In [2]:
import os
import segmentation_models_pytorch as smp
from monai.data import DataLoader, Dataset
import torch
from torchmetrics import JaccardIndex
from tqdm import tqdm
from custom_model import CustomModel
from transformers import SegformerConfig, SegformerForSemanticSegmentation
import numpy as np
import pickle

In [3]:
if os.path.exists("kfold_splits.pkl"):
    with open('kfold_splits.pkl', 'rb') as file:
    # Load train and validation data
        folds = pickle.load(file)
else:
    from preprocess import folds
    
if os.path.exists("test_set.pkl"):
    with open('test_set.pkl', 'rb') as file:
    # Load test data
        test_set = pickle.load(file)
else:
    from preprocess import test_set

In [4]:
os.makedirs('./output', exist_ok=True)
root_dir = './output'

In [5]:
gpu = "cuda"
loss = "Jaccard"
model_type = "custom"

In [7]:
if gpu == "cuda":
    device = torch.device("cuda:0")

if loss == "Dice":
    loss_function = smp.losses.DiceLoss(mode="binary", from_logits=False)
elif loss == "Jaccard":
    loss_function = smp.losses.JaccardLoss(mode="binary", from_logits=False)
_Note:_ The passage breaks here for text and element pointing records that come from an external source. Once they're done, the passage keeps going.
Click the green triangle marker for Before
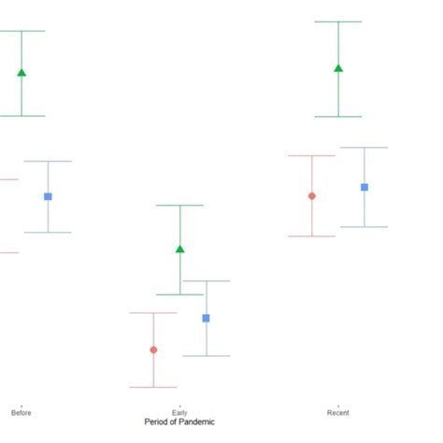pyautogui.click(x=21, y=72)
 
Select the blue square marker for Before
pyautogui.click(x=48, y=196)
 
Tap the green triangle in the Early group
pyautogui.click(x=180, y=249)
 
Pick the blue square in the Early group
pyautogui.click(x=207, y=318)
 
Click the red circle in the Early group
pyautogui.click(x=153, y=350)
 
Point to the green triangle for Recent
pyautogui.click(x=338, y=67)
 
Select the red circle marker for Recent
pyautogui.click(x=312, y=195)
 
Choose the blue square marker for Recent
pyautogui.click(x=364, y=187)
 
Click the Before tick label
pyautogui.click(x=21, y=412)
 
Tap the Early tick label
pyautogui.click(x=179, y=412)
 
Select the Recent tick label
pyautogui.click(x=338, y=412)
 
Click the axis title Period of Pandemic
pyautogui.click(x=179, y=422)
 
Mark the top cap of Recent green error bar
pyautogui.click(x=338, y=21)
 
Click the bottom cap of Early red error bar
pyautogui.click(x=153, y=387)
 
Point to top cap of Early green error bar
pyautogui.click(x=180, y=205)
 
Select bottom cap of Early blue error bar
pyautogui.click(x=207, y=355)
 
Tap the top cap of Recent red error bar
pyautogui.click(x=312, y=155)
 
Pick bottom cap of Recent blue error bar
pyautogui.click(x=364, y=226)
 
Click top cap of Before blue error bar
pyautogui.click(x=48, y=161)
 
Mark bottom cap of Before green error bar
pyautogui.click(x=21, y=116)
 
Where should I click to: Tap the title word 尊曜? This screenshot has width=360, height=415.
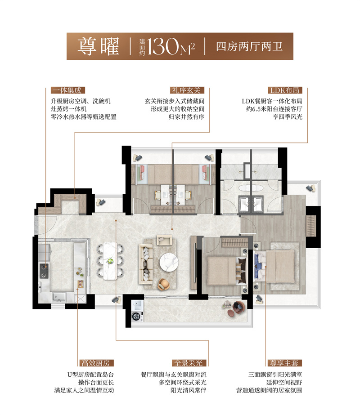[99, 46]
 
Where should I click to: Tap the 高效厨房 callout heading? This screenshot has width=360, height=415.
[96, 363]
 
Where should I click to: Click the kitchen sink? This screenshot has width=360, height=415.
[59, 297]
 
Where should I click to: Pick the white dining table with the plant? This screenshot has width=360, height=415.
[110, 261]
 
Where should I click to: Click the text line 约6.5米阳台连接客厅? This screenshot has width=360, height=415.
[274, 109]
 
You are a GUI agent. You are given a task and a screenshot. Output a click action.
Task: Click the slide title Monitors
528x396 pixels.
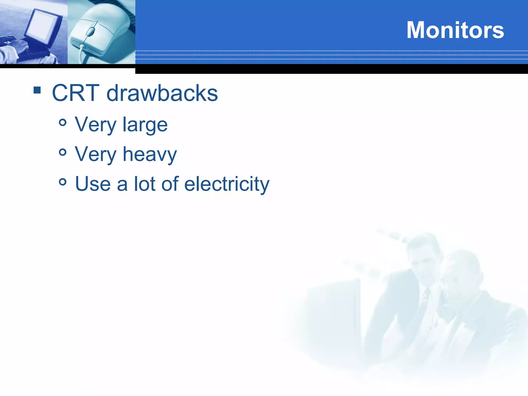coord(455,30)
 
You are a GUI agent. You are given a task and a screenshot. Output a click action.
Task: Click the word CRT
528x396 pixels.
coord(76,93)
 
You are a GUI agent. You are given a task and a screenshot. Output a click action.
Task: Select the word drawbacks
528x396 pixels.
coord(162,93)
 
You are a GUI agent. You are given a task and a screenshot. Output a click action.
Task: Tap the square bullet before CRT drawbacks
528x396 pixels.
coord(37,90)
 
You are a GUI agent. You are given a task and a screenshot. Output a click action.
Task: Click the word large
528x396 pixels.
coord(145,125)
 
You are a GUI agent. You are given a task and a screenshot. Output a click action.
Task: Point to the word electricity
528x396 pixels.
coord(227,184)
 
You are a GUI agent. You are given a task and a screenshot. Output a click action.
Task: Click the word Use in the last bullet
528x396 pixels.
coord(93,184)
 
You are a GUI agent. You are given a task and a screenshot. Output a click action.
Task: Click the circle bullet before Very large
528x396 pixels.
coord(63,122)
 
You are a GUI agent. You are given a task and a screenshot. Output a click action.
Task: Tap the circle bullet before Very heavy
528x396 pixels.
coord(63,152)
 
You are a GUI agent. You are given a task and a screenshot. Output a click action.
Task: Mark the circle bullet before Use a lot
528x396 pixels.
coord(63,182)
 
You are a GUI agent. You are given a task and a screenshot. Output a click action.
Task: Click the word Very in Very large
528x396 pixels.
coord(95,125)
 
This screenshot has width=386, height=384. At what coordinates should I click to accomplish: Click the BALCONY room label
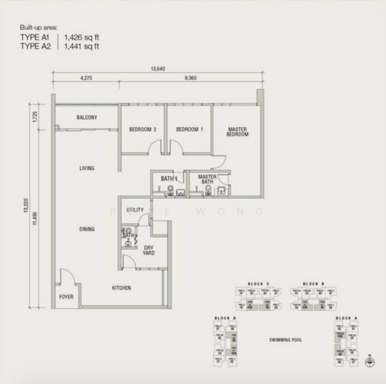(86, 118)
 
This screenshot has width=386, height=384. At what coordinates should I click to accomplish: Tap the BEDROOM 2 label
(142, 129)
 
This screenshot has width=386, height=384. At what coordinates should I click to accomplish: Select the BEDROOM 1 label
(189, 129)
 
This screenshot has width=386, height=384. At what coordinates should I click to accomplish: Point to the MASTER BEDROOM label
(237, 132)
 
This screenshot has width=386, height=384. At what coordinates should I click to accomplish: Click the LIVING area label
(87, 168)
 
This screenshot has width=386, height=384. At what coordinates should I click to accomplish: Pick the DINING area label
(87, 229)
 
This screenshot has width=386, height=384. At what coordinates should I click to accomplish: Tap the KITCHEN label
(122, 288)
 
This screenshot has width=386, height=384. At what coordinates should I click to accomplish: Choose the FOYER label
(66, 297)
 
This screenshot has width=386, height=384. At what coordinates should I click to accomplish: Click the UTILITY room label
(134, 210)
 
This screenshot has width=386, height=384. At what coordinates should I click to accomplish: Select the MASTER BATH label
(207, 179)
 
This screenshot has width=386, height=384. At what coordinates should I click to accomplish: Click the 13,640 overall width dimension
(157, 68)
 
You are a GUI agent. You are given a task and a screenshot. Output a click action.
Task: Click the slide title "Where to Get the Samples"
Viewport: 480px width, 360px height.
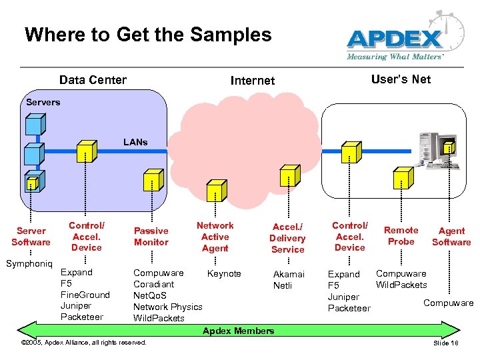point(148,35)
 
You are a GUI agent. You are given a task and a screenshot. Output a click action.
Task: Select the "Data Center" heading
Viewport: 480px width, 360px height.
point(93,80)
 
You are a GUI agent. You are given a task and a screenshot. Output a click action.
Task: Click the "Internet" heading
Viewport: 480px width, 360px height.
point(252,81)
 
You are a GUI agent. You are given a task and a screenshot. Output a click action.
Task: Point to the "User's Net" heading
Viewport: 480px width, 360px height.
point(401,79)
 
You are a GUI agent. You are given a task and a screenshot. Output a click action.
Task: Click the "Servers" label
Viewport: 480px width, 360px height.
point(43,102)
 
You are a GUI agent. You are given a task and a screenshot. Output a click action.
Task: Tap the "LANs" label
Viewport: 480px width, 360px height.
point(135,142)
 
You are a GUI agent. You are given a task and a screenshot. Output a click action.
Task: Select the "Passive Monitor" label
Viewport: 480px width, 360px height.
point(151,237)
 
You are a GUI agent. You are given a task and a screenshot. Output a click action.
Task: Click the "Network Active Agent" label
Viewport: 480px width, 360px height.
point(215,237)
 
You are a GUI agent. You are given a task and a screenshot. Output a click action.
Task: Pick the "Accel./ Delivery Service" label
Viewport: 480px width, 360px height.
point(287,238)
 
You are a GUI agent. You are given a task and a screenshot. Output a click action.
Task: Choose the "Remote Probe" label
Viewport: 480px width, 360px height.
point(401,235)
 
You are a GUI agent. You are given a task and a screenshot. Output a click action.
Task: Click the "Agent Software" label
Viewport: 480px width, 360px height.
point(451,237)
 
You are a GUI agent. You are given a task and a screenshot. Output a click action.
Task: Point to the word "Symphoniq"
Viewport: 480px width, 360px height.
point(29,264)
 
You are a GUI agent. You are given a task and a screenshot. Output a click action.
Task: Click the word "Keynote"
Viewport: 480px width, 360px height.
point(224,273)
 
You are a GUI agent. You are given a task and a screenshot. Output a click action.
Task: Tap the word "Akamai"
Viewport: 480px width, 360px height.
point(289,274)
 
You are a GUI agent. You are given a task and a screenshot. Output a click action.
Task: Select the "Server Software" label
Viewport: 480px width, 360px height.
point(31,237)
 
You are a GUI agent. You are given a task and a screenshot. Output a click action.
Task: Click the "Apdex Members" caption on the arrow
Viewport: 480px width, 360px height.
point(238,331)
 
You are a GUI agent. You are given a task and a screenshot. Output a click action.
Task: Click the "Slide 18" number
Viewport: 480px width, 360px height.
point(446,343)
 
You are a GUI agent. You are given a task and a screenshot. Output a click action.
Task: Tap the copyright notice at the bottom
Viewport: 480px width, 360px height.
point(84,343)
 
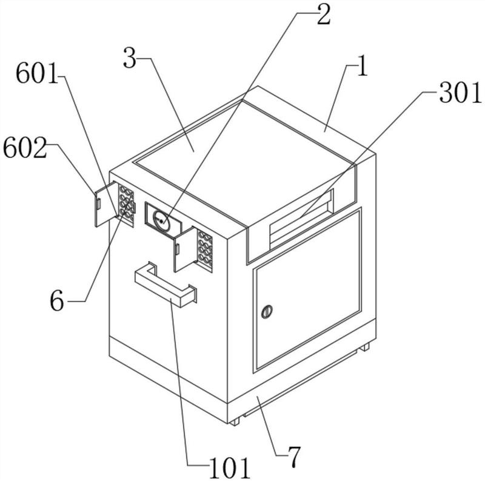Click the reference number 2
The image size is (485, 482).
pos(323,15)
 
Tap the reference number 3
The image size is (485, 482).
pos(130,58)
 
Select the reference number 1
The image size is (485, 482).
pos(362,67)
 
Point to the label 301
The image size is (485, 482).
pos(461,93)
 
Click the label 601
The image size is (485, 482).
pos(37,73)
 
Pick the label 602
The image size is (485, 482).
pos(25,148)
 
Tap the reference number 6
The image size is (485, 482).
pos(57,300)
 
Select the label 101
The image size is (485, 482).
pos(230,468)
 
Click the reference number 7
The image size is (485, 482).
pos(294,457)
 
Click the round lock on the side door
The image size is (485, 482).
pos(267,312)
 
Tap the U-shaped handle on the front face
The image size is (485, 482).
pos(166,285)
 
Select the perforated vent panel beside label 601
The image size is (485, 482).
pos(127,205)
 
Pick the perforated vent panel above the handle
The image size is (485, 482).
pos(205,249)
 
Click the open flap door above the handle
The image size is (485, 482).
pos(186,249)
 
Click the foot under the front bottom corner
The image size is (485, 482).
pos(235,421)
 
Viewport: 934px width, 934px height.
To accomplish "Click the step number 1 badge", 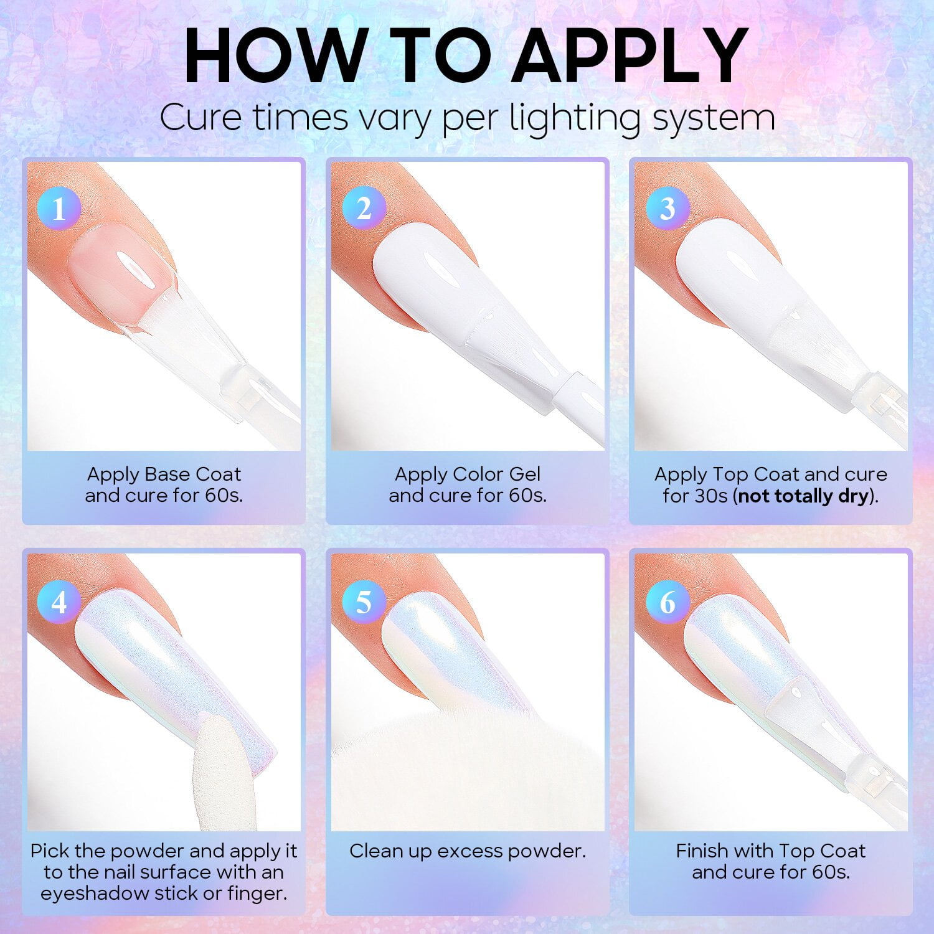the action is click(x=59, y=208).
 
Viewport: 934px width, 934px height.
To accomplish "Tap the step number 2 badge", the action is click(x=364, y=208).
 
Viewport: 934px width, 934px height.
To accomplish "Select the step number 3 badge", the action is click(x=667, y=208).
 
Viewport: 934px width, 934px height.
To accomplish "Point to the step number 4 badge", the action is click(x=59, y=602).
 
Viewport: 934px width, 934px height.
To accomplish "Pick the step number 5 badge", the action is click(x=364, y=602).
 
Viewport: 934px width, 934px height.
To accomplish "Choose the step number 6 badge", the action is click(x=667, y=602).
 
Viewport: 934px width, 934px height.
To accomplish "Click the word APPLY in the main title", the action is click(x=633, y=55).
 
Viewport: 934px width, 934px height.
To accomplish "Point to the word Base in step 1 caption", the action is click(x=167, y=474).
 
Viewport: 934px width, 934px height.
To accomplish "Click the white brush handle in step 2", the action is click(x=579, y=408).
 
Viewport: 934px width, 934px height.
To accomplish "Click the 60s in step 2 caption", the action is click(x=529, y=496).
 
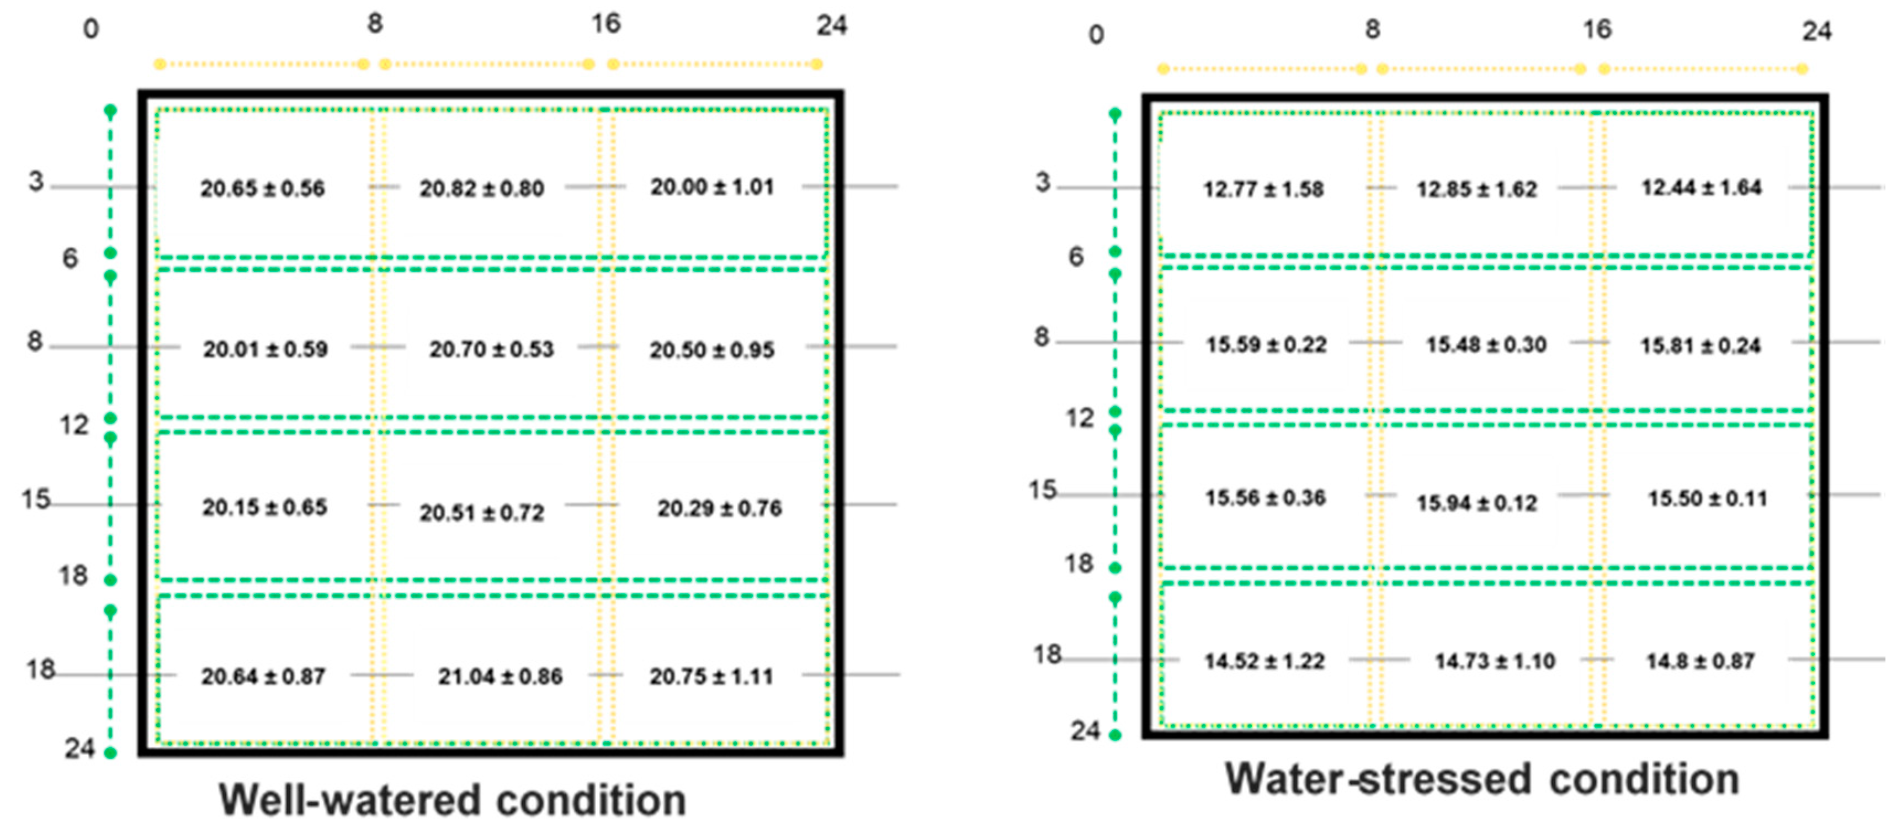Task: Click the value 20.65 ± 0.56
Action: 262,189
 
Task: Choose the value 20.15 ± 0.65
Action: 264,508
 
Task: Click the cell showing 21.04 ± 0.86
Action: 500,676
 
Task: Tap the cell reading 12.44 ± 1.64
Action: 1701,188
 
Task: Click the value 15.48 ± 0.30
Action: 1486,345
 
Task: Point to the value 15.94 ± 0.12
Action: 1476,503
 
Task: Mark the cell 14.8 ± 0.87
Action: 1699,661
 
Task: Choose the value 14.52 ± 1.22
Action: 1264,661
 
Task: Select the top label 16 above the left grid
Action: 605,24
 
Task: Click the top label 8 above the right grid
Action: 1372,29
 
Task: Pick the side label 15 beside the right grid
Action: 1043,490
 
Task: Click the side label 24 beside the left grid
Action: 79,748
metric = JaccardIndex(task="binary").to(device)

In [8]:
if model_type == "resnet":
    # Create the UNet model with the specified backbone
    model = smp.Unet(
        encoder_name="resnet34",
        in_channels=3,
        classes=1,
        activation="sigmoid",
        encoder_weights=None
    ).to(device)
elif model_type == "unet":
    model = torch.hub.load('mateuszbuda/brain-segmentation-pytorch', 'unet',
    in_channels=3, out_channels=1, init_features=32, pretrained=True).to(device)
elif model_type == "segformer":
    config = SegformerConfig(num_labels=1)
    model = SegformerForSemanticSegmentation.from_pretrained("nvidia/segformer-b0-finetuned-ade-512-512", num_labels=1, ignore_mismatched_sizes=True).to(device)
elif model_type == "custom":
    model = CustomModel(
        channels = [64, 128, 256, 512],
        scale = [4, 2, 2, 2],
        num_blocks = [2, 2, 2, 2],
        num_heads = [2, 4, 8, 16],
        mlp_hidden = [256, 512, 1024, 2048],
        dropout = 0.0,                     # change to dropout rate=0.2 
        decoder_hidden = 256,
        attention=True
    ).to(device)
        

In [9]:
# x = torch.randn(1, 3, 128, 128)
# model = CustomModel(
#         channels = [64, 128, 256, 512],
#         scale = [4, 2, 2, 2],
#         num_blocks = [2, 2, 2, 2],
#         num_heads = [2, 4, 8, 16],
#         mlp_hidden = [256, 512, 1024, 2048],
#         dropout = 0.0,                     # change to dropout rate=0.2 
#         decoder_hidden = 256,
#     )
# l =model.encoder(x)
# for i in range(len(l)):
#     print(l[i].shape)
# l.reverse()
# model.decoder(l).shape

torch.Size([1, 64, 32, 32])
torch.Size([1, 128, 16, 16])
torch.Size([1, 256, 8, 8])
torch.Size([1, 512, 4, 4])


torch.Size([1, 256, 32, 32])

In [10]:
def count_parameters(model):
    total_params = sum(p.numel() for p in model.parameters())
    trainable_params = sum(p.numel() for p in model.parameters() if p.requires_grad)
    print(f"Total number of parameters: {total_params}")
    print(f"Number of trainable parameters: {trainable_params}")
count_parameters(model)

Total number of parameters: 9243231
Number of trainable parameters: 9243231


In [11]:
model.parameters

<bound method Module.parameters of CustomModel(
  (encoder): Encoder(
    (layers): ModuleList(
      (0): ModuleDict(
        (merge): PatchEmbedding(
          (conv): Conv2d(3, 64, kernel_size=(4, 4), stride=(4, 4))
          (norm): Normalize(
            (norm): BatchNorm2d(64, eps=1e-05, momentum=0.1, affine=True, track_running_stats=True)
          )
        )
        (transformers): EncoderBlock(
          (blocks): ModuleList(
            (0-1): 2 x ModuleDict(
              (self-attention): EncoderAttentionBlock(
                (attention): MultiheadAttention(
                  (out_proj): NonDynamicallyQuantizableLinear(in_features=64, out_features=64, bias=True)
                )
                (norm): Normalize(
                  (norm): BatchNorm2d(64, eps=1e-05, momentum=0.1, affine=True, track_running_stats=True)
                )
              )
              (mlp): MLPBlock(
                (dense): Conv2d(64, 64, kernel_size=(1, 1), stride=(1, 1))
                

In [12]:
optimizer = torch.optim.Adam(model.parameters(), lr=1e-4)
lr_scheduler = torch.optim.lr_scheduler.CosineAnnealingLR(optimizer, T_max=100)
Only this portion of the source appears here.